- Étude et Réalisation de Circuits Imprimés -

J'ai commencé très jeune à réaliser des circuits imprimés. J'ai connu les premières plaques en bakélite toutes pourries avec du cuivre plus ou moins bien collé. Les pastilles et bandes Mécanorma n'avaient pas encore vu le jour. Il a fallu attendre quelques années de plus pour voir arriver les premières plaques en XXXP puis en époxy photosensibles de chez Rhône Poulenc et encore quelques unes de plus pour voir apparaître le premier logiciel de CAO. Quel avènement ! Mais, pour réaliser les circuits imprimés, il fallait passer par la case "photo réduction" souvent dessiné à l'échelle 4 ou la digitalisation pour une précision acceptable, et ce n'était pas donné. Est arrivé ensuite le premier phototraceur Gerber. Énorme bécane avec plateau en marbre et sa panoplie d'outils (apertures) que le manipulateur devait monter avant chaque phototraçage selon le désir du client. Ce matériel imposant devait fonctionner 24h sur 24 en trois équipes ! Cela a duré quelques années (très lucratives) avant l'arrivée de logiciels plus performants permettant de générer des fichiers Gerber exploitables. Ensuite, tout est allé assez vite et en quelques années les logiciels, les phototraceurs et les ordinateurs ont évolué. 286, 386, 486 et l'arrivée des premiers Pentium permettant d'exploiter plus de 4 Mo de mémoire et des disques durs énormes de 135 Mo ! Et oui ! Orcad était le leader et tenait le haut du pavé. Les développeurs travaillaient comme l'on dit "au raz de la machine" et n'avaient pas besoin de 100 Mo pour pondre un produit qui tenait la route. Sont arrivées ensuite vers les années 85,  des pâles copies plus ou moins performantes. Il a fallu patienter jusqu'aux années 90 pour que ces petits logiciels universitaires puissent devenir réellement exploitables, permettant de générer un fichier Gerber propre. C'est en 1990 avec le soutien de Mr Peterka directeur de la société Angalis que j'ai pu réaliser un phototraceur sur la base d'un traceur à plat Roland DPX 2500 puis DPX 2600. Une bien bonne machine. C'est celui en format A2 que vous voyez sur la photo en présentation sur le stand Angalis du MICAD 92. Ce fut d'ailleurs le dernier salon... Ce produit avait intéressé beaucoup de monde, en particulier les grands comptes , CNRS, Armée et autres. Malheureusement, la guerre du Golf est venue tout gâcher et les clients potentiels ont retardé puis annulé leur commande par mesure de précaution. Ce fut la fin d'une belle histoire...
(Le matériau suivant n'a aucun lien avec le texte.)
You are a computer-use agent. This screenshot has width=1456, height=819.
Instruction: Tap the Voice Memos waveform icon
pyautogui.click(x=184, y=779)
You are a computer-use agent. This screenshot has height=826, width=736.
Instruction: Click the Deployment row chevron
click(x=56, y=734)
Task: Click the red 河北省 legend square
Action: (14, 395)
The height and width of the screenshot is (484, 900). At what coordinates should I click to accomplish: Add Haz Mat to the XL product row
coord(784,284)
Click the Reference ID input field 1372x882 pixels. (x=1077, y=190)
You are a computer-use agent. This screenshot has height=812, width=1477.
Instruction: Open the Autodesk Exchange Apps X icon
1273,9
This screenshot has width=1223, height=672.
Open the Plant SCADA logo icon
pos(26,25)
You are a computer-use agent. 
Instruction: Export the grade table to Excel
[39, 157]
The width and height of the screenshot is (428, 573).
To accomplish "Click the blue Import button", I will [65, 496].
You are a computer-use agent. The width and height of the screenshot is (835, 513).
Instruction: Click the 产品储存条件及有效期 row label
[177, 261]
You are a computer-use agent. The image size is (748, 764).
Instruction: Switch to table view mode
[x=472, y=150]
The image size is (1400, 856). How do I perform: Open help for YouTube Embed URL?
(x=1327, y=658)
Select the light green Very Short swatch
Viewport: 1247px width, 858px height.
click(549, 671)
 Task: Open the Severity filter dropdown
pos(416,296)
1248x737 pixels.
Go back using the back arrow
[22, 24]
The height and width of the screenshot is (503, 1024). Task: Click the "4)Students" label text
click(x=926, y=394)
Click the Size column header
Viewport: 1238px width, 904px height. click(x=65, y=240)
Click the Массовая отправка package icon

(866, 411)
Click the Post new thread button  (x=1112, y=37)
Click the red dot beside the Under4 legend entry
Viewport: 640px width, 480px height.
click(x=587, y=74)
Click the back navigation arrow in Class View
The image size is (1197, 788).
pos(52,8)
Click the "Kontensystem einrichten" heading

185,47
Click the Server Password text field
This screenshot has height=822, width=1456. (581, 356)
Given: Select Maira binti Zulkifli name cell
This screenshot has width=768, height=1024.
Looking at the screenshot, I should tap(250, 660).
Maintenant, nous ne nous soucions plus du tout de tout cela. Nous disposons de bons petits logiciels performants, de bons ordinateurs. Il suffit de générer ses fichiers de fabrication et de les transmettre en quelques secondes par internet, à l'autre bout du monde pour les retrouver huit jours après, comme par miracle dans sa boite aux lettres...

Ce matériel avait été développé en parallèle avec des occupations professionnelles dans le domaine du son, spectacle et studio et a fait passer quelques nuits blanches. Une version en format A1 avait été réalisée pour concevoir des circuits imprimés de grande longueur (tranches de table de mixage, et cartographie).